◆ The request: Reproduce word for word the lines of the records that begin with the line containing "At what coordinates should I click to accomplish: Check" and run through the line containing "should pyautogui.click(x=422, y=12).", with both of those lines included.

Data for locating visible targets
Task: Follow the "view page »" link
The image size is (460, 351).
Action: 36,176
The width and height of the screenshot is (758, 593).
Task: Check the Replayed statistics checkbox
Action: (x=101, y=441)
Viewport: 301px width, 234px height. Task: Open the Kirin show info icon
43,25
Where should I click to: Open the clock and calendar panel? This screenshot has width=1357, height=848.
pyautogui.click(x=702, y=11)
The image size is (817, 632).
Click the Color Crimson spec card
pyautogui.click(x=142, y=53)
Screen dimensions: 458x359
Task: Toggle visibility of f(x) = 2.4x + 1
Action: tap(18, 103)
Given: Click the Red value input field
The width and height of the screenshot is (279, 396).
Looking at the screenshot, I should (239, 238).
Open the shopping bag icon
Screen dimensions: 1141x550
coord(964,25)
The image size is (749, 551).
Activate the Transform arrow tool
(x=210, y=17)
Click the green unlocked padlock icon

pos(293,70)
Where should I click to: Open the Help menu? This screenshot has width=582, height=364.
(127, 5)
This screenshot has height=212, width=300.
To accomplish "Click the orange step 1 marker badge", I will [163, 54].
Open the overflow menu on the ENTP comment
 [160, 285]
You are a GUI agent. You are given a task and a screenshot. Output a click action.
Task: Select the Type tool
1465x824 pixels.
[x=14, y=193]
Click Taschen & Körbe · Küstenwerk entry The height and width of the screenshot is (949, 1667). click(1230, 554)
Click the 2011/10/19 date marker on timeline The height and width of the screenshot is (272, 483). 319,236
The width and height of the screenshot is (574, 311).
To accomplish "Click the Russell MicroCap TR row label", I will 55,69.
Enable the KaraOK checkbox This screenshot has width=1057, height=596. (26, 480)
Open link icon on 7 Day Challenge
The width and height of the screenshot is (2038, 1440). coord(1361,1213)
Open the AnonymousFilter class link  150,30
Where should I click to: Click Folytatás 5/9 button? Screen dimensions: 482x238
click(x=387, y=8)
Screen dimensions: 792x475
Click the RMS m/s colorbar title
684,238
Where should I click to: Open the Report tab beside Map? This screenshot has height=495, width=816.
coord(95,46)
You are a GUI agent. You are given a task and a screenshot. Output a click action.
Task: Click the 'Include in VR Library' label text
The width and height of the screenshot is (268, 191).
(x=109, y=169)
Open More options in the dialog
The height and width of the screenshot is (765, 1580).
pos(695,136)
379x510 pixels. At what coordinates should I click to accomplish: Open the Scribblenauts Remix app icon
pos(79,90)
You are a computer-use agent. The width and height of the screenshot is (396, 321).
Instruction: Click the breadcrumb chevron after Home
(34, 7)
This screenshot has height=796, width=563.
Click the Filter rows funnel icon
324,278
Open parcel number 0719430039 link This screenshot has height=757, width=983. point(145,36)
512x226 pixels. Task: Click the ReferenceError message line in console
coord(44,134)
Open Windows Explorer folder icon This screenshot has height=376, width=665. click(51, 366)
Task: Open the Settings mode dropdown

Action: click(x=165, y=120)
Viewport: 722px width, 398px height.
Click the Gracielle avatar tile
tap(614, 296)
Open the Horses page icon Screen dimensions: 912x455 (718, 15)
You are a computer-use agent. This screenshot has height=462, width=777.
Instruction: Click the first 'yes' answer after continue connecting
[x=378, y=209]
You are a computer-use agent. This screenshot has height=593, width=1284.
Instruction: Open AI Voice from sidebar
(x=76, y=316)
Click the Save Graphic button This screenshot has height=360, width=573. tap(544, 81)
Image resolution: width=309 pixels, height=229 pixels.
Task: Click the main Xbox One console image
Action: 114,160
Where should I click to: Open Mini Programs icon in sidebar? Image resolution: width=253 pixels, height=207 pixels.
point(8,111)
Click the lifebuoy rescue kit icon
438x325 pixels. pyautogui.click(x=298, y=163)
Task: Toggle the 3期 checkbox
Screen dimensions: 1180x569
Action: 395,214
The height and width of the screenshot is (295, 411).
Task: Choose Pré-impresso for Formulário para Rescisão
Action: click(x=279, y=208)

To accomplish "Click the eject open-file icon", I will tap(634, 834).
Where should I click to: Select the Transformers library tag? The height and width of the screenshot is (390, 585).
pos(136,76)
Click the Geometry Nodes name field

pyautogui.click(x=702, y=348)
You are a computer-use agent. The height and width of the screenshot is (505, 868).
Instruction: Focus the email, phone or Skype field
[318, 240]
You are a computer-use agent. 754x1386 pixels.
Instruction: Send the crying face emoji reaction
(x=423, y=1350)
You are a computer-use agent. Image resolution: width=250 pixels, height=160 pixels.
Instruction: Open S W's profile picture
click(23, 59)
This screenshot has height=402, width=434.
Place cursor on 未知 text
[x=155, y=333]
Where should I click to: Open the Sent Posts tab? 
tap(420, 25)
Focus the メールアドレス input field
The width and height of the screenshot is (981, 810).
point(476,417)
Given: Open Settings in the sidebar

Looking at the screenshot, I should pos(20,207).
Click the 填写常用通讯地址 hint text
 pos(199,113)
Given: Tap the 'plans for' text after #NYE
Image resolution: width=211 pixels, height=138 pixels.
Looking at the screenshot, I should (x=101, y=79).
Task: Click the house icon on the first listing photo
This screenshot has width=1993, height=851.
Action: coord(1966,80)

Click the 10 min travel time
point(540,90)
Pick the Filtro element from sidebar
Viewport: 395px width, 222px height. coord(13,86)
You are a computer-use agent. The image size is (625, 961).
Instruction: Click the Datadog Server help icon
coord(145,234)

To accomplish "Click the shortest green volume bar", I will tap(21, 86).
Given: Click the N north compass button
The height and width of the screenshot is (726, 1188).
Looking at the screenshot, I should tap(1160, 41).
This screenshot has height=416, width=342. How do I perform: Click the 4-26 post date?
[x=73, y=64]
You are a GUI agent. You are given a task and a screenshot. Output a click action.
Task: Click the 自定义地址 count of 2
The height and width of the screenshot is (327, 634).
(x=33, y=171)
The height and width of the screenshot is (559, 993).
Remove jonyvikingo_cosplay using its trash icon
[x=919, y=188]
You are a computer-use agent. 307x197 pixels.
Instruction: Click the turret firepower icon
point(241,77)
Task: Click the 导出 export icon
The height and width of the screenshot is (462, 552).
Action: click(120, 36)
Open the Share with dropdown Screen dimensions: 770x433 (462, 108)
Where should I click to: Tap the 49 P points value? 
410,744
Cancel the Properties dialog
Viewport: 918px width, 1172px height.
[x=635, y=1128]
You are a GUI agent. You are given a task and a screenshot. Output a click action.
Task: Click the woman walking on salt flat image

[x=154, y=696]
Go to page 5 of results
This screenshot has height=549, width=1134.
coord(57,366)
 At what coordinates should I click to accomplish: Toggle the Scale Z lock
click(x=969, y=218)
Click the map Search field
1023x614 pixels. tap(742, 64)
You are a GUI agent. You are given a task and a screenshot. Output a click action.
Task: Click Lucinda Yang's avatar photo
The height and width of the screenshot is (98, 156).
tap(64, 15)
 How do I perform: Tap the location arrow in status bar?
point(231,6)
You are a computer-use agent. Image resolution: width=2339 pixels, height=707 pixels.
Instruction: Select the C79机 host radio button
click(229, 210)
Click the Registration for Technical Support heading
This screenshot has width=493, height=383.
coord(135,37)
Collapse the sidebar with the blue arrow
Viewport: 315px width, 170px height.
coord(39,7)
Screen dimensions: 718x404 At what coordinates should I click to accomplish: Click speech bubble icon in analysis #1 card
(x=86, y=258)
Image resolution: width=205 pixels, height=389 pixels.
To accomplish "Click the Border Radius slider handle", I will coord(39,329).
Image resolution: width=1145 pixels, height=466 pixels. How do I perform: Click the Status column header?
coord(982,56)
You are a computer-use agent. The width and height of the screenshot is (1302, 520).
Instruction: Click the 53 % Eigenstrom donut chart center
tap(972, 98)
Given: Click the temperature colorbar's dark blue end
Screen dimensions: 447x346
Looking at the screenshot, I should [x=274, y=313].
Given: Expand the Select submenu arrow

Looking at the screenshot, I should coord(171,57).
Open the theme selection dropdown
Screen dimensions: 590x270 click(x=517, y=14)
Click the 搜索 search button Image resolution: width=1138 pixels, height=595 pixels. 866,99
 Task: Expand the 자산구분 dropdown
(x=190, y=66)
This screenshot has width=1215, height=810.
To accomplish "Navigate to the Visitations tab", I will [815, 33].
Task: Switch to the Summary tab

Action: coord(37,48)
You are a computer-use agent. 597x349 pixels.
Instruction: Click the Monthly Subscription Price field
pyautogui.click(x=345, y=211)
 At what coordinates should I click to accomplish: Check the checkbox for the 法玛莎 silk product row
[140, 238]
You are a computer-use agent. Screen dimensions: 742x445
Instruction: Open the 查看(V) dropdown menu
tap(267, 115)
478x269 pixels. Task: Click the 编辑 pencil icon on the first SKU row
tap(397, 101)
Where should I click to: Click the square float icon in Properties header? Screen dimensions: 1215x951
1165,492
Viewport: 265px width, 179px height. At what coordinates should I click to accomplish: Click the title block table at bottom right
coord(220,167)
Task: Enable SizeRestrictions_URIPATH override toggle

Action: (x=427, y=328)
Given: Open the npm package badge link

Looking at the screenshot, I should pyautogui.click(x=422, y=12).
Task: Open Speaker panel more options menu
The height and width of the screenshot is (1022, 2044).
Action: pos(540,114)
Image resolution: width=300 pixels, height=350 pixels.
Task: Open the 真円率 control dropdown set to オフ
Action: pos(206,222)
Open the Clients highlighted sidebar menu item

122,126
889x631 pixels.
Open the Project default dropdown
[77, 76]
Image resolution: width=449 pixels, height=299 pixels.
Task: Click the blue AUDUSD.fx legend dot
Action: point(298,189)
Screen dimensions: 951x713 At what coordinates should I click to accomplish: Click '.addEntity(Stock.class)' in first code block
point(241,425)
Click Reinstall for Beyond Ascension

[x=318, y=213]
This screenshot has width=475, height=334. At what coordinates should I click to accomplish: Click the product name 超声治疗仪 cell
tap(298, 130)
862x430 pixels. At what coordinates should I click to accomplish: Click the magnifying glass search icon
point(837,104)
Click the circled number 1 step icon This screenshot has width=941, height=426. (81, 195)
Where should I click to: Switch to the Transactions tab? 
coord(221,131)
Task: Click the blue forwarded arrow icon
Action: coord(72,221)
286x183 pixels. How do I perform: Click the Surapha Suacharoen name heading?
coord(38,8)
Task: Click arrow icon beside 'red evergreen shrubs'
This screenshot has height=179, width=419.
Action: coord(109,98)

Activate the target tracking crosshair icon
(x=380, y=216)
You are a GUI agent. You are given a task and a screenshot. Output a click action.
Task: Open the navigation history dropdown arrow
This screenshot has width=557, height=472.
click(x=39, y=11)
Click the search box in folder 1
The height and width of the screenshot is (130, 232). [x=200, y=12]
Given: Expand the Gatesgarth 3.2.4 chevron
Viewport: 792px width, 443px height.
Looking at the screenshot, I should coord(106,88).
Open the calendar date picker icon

◆ In response:
 At what coordinates should I click to accomplish: Check the checkbox for the 法玛莎 silk product row
[140, 238]
You are a computer-use agent. Screen dimensions: 742x445
Instruction: Open the 查看(V) dropdown menu
tap(267, 115)
478x269 pixels. Task: Click the 编辑 pencil icon on the first SKU row
tap(397, 101)
Where should I click to: Click the square float icon in Properties header? Screen dimensions: 1215x951
1165,492
Viewport: 265px width, 179px height. At what coordinates should I click to accomplish: Click the title block table at bottom right
coord(220,167)
Task: Enable SizeRestrictions_URIPATH override toggle

Action: (x=427, y=328)
Given: Open the npm package badge link

Looking at the screenshot, I should pyautogui.click(x=422, y=12).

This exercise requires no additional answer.